Most of us have experienced a Charley Horse at one time or another – a sudden jolt of severe cramping in the muscles of the legs ( though they can occur in virtually any muscle) that abruptly wakes us from our sleep. The sensation is a strong tightening and usually excruciating painful contraction of one or more leg muscles. These involuntary spasms usually occur in the calf and thigh muscles and can run down to the feet making them freeze into a “claw-like” position. The precise cause of a Charley Horse is not known and in most cases they are considered harmless. Sometimes these muscle spasms may be linked to underlying disorders such as diabetes and peripheral artery disease. As we age we are also more prone to this type of cramping – about 1 in 3 people over the age of 60 years and half of people over 80 years experience leg cramping on a regular basis. Pregnant women, especially in their later terms, frequently experience Charley Horses. Electrolyte imbalance, dehydration and certain medications can act as triggers as well as exercise and remaining in some positions for extended periods of time.
A Charley Horse occurs often when we sleep because we most commonly lie in a position with slightly bent knees and with our feet pointing downwards which shortens the calf muscle. Remaining in this position for a prolonged period of time tightens the muscle which is then stimulated to contract. The muscle then goes into spasm and cramps. Exercise and the stress of using a muscle for a long time can bring on a spasm during or after exertion and sweating profusely during exercise depletes sodium levels and leads to muscle cramping.

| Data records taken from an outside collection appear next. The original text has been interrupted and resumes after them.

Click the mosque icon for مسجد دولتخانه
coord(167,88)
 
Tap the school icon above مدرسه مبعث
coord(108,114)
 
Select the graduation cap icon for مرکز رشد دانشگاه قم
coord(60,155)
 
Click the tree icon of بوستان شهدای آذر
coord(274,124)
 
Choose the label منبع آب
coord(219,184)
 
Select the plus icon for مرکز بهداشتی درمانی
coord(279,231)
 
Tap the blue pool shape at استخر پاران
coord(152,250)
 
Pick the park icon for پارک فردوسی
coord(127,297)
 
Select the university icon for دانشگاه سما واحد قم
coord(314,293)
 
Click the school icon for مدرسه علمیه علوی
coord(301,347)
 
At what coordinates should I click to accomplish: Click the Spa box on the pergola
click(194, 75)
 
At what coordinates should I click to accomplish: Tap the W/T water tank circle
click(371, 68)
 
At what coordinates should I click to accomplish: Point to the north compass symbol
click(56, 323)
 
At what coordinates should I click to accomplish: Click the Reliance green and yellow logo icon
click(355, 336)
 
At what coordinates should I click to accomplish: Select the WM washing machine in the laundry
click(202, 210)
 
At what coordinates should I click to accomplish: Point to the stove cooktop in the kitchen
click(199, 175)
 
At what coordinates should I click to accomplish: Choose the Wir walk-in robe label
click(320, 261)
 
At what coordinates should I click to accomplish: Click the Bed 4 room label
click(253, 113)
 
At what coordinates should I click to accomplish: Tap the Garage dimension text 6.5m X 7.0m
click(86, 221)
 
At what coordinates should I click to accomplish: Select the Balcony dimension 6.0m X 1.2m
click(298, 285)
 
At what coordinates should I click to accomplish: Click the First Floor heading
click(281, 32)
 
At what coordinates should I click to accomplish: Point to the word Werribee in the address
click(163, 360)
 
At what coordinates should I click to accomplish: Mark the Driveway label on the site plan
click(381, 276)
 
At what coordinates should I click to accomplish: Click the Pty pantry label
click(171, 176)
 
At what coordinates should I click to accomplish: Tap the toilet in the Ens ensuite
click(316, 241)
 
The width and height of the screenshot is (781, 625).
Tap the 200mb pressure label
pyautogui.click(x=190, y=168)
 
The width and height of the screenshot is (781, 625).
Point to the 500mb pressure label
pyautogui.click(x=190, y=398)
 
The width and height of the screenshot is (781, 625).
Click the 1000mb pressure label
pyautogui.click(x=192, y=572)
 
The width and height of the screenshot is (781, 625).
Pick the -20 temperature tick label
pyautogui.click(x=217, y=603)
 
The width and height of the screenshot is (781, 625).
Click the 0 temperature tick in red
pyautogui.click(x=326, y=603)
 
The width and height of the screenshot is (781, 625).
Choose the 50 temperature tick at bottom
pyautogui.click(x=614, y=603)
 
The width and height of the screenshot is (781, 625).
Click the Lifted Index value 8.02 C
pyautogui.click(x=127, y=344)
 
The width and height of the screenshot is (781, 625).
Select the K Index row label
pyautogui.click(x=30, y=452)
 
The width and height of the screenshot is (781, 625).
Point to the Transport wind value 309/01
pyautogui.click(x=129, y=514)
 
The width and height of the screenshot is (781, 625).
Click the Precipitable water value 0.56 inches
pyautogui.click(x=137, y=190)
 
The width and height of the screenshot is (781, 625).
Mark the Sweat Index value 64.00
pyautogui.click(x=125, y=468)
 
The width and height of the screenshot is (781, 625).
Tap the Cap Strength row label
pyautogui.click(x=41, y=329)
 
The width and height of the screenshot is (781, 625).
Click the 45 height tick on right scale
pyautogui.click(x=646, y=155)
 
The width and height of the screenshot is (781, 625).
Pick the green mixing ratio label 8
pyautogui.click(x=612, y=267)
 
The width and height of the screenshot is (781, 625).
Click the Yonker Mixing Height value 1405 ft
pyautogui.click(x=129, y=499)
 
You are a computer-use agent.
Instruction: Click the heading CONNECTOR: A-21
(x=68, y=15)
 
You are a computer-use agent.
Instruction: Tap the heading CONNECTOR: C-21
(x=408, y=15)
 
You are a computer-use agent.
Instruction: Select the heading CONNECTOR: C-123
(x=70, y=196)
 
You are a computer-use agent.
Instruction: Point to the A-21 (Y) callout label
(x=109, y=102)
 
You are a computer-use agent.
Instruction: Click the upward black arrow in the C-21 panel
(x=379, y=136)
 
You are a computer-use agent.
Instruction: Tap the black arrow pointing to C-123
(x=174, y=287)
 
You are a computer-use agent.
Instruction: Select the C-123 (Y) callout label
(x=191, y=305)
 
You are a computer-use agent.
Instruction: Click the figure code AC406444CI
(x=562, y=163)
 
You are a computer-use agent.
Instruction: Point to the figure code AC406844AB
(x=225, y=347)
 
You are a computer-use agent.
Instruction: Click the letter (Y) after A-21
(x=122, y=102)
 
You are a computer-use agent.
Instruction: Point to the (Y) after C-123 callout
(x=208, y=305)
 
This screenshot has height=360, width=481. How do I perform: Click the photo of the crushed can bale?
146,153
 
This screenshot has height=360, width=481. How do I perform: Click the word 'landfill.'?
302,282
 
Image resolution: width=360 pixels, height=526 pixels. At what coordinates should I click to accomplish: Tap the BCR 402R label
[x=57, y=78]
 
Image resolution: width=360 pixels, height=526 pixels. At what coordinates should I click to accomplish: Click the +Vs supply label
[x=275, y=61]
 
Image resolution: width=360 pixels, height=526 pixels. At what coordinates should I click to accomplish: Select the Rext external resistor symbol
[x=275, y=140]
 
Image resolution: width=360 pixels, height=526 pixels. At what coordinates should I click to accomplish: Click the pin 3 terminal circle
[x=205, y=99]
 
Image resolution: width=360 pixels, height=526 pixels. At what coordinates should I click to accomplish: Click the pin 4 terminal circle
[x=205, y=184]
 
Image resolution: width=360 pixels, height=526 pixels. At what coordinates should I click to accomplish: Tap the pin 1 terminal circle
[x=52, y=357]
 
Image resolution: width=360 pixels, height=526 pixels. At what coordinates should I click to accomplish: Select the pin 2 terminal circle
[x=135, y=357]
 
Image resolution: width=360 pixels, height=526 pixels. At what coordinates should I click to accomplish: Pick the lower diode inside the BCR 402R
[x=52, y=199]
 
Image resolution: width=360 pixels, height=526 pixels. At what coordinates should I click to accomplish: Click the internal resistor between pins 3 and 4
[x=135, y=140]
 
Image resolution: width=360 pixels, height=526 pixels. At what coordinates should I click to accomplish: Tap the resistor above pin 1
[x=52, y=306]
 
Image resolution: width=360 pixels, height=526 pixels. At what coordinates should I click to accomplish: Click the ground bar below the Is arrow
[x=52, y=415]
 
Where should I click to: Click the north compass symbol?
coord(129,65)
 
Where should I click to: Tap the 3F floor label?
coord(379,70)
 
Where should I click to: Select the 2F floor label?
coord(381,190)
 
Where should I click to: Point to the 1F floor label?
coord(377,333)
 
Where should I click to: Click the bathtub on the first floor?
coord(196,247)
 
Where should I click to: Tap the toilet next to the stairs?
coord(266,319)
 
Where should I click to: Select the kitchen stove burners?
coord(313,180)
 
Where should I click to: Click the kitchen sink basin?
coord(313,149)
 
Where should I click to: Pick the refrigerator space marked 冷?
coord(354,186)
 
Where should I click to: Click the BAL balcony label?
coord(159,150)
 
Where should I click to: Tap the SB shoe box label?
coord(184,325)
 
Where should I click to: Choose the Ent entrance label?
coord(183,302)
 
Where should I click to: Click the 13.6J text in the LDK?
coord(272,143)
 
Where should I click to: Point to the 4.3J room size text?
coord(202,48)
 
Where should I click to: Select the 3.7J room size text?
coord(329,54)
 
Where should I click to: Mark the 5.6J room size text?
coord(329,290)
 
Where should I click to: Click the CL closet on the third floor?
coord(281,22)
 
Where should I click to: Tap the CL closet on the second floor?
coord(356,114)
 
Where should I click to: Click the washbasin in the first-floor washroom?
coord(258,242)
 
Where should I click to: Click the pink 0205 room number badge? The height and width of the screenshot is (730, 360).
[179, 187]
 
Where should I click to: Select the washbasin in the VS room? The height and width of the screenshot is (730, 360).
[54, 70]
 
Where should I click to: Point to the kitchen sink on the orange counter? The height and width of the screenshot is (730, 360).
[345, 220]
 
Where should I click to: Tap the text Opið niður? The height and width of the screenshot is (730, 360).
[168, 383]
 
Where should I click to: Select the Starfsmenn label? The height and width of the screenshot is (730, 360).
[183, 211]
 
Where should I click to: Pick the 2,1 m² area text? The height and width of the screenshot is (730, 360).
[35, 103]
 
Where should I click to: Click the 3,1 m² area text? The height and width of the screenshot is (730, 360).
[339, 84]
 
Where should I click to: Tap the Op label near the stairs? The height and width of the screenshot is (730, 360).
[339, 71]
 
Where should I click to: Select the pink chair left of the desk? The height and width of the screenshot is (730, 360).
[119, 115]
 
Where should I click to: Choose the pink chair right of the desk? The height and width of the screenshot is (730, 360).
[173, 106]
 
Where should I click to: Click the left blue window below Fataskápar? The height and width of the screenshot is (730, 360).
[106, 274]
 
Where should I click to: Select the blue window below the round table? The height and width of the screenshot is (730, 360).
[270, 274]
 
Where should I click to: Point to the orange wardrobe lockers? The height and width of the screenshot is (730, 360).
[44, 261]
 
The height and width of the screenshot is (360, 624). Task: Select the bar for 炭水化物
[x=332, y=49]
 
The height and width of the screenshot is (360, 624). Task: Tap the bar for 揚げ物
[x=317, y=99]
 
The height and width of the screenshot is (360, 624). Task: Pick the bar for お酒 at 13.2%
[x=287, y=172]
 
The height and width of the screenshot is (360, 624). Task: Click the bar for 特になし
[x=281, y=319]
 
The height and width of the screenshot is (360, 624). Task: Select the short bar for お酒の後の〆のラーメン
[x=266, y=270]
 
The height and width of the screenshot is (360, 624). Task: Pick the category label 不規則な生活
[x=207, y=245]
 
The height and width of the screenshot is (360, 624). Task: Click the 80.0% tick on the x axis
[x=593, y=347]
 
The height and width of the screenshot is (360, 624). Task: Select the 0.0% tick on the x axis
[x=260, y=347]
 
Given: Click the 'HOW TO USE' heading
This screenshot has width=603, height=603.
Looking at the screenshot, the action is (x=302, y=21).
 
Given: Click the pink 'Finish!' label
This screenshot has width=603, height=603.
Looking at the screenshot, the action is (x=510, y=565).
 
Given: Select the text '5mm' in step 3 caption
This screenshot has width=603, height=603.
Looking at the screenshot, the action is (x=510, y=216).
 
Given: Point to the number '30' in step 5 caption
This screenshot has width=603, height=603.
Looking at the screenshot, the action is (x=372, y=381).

A Charley Horse “attack” can last anywhere from a few brief seconds to several very long-lasting minutes.
If you suffer from Charley Horses, there are some stretching exercises that can help stop the episode when it comes on and even reduce how often they repeat in future. Straightening the leg and bending the ankle backwards stretches out the calf muscle. You can also try standing up about one meter from a wall leaning forward against the wall with arms stretched out and heels flat on the ground.
Stay in this position for about ten seconds and slowly return to an upright position. Repeat about 5 to 10 times. When you are in bed and lying on your back you can prop up your feet with a pillow. When you are lying on your stomach you can let your feet hang over the end of the bed. Massaging the affected muscle helps to relax it and stops it from contracting. Heating pads can help to speed up the relaxation process and ice packs can help numb the pain.
If you experience Charley Horses that are unbearable or that you feel are occurring too frequently or may be related to an underlying condition, it is best to consult your Doctor.